Velir / dbt-ga4

dbt Package for modeling raw data exported by Google Analytics 4. BigQuery support, only.
MIT License
312 stars 134 forks source link

Multi-site incompatible with streaming frequency #186

Closed 3v-dgudaitis closed 1 year ago

3v-dgudaitis commented 1 year ago

The combine_property_data macro doesn't work with frequency: "streaming" or frequency: "daily+streaming".

In the first case, it errors on base_ga4__events because the macro isn't coded to handle streaming.

In the second case, it errors on base_ga4__events_intraday after successfully processing the base_ga4__events table.

Because of how frequently Google delays processing for more than a day with daily updates, using static_incremental_days: 1 is very fragile. For large sites, then there is a risk of missing data because batch data may not of processed for some sites in a multi-site installation, but the run will proceed without error.

As a result, it seems that streaming frequency should be the preferred method for multi-site installations as this guarantees that the expected data is present and thus minimizing any reprocessing.

The combine_property_macro should support streaming.

Additionally, we should consider whether the macro should either error or warn when a property ID configured in property_ids does not match any tables so that users with daily updates know to reprocess the data. Alternately, we should make it clear that they will want to reprocess several days worth of data to minimize data loss.

adamribaudo-velir commented 1 year ago

I do think adding streaming support is valuable, but I'm not following the logic of: "using static_incremental_days: 1 is very fragile" therefore "it seems that streaming frequency should be the preferred method for multi-site installations"

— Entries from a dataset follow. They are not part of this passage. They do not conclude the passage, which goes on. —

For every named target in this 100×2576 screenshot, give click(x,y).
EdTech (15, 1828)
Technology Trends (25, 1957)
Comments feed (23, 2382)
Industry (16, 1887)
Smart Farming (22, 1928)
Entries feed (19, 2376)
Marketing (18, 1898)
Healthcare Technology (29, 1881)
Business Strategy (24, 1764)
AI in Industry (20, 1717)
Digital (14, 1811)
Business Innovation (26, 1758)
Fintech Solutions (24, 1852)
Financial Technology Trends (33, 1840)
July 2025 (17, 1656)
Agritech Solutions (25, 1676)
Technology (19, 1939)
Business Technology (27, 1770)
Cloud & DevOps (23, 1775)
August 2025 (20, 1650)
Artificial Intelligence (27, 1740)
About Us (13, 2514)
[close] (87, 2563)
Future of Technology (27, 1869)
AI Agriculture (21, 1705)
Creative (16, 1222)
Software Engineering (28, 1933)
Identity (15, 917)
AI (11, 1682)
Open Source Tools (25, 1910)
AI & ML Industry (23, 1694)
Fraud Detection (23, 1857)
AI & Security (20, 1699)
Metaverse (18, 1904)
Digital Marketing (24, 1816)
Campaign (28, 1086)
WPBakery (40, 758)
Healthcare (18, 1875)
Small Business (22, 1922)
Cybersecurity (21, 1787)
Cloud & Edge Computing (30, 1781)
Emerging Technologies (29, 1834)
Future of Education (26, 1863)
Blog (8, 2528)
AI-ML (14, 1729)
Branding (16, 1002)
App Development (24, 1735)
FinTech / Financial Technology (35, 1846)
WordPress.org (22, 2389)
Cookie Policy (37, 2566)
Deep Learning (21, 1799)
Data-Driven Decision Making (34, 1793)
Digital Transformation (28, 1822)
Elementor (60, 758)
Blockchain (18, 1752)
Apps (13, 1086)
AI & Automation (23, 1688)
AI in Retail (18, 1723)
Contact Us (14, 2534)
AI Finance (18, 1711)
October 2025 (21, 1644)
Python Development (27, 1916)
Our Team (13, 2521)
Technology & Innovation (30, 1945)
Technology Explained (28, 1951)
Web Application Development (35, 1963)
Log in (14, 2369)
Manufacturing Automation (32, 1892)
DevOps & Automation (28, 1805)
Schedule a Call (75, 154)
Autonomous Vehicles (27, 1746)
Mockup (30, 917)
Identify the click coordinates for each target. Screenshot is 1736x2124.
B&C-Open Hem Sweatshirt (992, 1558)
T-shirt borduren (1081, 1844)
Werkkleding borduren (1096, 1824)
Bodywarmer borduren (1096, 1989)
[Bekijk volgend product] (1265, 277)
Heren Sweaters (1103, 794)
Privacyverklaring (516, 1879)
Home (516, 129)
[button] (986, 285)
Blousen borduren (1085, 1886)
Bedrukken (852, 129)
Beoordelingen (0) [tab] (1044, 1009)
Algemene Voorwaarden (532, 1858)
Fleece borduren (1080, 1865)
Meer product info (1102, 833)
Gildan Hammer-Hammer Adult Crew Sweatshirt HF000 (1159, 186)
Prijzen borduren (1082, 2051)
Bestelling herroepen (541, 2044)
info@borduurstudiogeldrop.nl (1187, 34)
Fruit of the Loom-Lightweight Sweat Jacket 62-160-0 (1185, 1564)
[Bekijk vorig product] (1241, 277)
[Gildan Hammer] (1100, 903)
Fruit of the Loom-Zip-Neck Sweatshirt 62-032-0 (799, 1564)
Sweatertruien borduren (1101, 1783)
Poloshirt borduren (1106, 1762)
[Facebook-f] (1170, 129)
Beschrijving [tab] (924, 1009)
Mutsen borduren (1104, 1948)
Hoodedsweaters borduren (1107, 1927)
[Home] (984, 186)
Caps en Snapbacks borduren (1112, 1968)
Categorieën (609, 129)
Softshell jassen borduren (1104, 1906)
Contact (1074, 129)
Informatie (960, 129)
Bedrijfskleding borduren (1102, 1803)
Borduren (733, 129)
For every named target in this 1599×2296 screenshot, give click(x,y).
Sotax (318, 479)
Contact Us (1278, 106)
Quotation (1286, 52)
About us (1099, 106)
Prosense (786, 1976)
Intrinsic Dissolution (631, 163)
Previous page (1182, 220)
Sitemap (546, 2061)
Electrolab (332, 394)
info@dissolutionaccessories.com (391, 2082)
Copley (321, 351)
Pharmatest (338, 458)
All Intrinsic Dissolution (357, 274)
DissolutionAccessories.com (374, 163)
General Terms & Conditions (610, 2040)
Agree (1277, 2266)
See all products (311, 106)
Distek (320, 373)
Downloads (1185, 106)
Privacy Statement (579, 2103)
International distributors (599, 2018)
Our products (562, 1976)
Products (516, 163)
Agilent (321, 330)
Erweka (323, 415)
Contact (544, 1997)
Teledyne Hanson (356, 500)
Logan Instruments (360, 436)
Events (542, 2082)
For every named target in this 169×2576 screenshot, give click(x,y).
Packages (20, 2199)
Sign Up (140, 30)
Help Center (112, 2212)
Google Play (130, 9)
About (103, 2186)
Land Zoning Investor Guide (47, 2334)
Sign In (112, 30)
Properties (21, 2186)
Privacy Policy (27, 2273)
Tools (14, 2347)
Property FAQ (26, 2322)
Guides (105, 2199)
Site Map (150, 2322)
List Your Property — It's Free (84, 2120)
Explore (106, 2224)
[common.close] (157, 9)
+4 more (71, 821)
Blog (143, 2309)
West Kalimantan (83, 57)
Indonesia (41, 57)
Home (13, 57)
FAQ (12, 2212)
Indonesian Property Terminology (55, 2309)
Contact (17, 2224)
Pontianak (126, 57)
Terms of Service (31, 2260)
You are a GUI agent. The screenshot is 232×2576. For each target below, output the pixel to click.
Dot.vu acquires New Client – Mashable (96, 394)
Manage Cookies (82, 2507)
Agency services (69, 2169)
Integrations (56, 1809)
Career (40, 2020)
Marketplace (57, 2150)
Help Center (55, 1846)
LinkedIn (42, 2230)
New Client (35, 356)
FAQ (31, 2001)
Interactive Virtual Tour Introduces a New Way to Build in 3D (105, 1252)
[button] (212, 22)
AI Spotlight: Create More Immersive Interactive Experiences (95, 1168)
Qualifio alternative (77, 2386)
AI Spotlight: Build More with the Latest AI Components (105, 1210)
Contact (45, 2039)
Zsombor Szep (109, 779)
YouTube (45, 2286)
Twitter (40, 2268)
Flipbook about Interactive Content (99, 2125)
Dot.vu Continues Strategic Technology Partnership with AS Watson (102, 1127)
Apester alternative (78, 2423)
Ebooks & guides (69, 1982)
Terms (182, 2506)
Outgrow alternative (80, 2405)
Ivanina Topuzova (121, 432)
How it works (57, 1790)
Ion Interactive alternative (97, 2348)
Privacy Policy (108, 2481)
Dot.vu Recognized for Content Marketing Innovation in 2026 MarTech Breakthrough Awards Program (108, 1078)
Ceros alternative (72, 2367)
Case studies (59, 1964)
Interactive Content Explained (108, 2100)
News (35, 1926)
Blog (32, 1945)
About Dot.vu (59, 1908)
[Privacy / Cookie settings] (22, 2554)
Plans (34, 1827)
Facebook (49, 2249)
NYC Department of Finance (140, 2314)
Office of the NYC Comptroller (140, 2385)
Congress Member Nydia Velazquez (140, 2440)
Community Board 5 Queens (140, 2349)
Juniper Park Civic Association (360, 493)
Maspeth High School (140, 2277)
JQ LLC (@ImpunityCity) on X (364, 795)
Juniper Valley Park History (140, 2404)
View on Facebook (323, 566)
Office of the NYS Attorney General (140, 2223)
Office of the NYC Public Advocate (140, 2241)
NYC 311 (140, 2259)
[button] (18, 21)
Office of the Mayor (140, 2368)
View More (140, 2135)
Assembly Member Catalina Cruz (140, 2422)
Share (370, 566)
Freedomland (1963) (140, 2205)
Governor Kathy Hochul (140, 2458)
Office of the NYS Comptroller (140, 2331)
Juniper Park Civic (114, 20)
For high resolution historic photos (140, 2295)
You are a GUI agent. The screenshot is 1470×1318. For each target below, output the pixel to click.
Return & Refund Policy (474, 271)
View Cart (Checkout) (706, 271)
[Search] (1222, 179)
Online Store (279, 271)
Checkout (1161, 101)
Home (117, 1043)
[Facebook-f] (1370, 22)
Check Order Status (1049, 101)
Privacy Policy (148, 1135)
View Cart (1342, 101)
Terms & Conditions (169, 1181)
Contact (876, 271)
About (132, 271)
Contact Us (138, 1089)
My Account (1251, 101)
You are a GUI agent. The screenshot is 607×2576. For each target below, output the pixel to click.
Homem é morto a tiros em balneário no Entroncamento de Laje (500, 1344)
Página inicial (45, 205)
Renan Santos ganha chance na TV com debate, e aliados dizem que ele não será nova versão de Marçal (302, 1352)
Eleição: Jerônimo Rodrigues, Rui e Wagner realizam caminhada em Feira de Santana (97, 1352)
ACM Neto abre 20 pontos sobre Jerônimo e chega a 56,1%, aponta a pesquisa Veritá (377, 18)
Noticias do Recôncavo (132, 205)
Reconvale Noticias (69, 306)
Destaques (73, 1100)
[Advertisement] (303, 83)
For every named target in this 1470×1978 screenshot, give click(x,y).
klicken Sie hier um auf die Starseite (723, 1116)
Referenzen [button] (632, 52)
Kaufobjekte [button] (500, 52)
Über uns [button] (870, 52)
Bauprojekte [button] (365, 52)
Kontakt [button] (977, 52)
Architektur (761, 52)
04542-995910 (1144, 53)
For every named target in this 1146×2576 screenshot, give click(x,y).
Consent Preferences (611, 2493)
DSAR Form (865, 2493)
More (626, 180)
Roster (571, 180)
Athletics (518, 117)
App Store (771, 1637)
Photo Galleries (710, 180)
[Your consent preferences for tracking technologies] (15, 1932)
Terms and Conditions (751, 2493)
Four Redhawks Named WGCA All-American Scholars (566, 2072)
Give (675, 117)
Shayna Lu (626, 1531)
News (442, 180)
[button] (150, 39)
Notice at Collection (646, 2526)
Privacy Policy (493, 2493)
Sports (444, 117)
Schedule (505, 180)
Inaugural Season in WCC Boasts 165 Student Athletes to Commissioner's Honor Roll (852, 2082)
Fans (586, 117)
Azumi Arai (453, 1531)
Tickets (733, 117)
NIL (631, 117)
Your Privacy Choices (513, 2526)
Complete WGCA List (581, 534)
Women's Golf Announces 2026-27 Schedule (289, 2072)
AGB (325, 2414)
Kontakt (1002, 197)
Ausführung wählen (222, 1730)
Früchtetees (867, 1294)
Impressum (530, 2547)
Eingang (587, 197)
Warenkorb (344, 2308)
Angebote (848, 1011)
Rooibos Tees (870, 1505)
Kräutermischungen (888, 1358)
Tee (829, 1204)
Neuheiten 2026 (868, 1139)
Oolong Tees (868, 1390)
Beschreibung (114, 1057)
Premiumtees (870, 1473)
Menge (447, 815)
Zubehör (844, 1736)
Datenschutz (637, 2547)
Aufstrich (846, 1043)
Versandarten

The typical setting for static_incremental_days is 3 to reprocess data and account for updates to the data that Google may introduce within 72hrs. I'd never recommend setting it to 1

The main benefit of streaming, imo, is having access to same-day data, but I don't see that listed in your issue. Just thought it would be good to align on the goal of this feature.

dgitis commented 1 year ago

Doing the majority of my work with a couple of high-volume sites is coloring my thinking here. With high-volume, you don't care about Google fiddling with data after-the-fact because you have to use just streaming. You only need to account for late-arriving hits from mobile, which aren't an issue on web-only installations. You also don't want to reprocess partitions unless you have to. So, for frequency: "streaming" on a web-only project, you will want static_incremental_days set to 1.

But, for batch, you are definitely correct and batch with incremental days set to 1 causes further problems when Google's processing is delayed.

willbryant commented 1 year ago

One thing to bear in mind is that even with streaming, Google does adjust the data after the fact, specifically for conversion info, as they get the data from their other services behind the scenes asynchronously.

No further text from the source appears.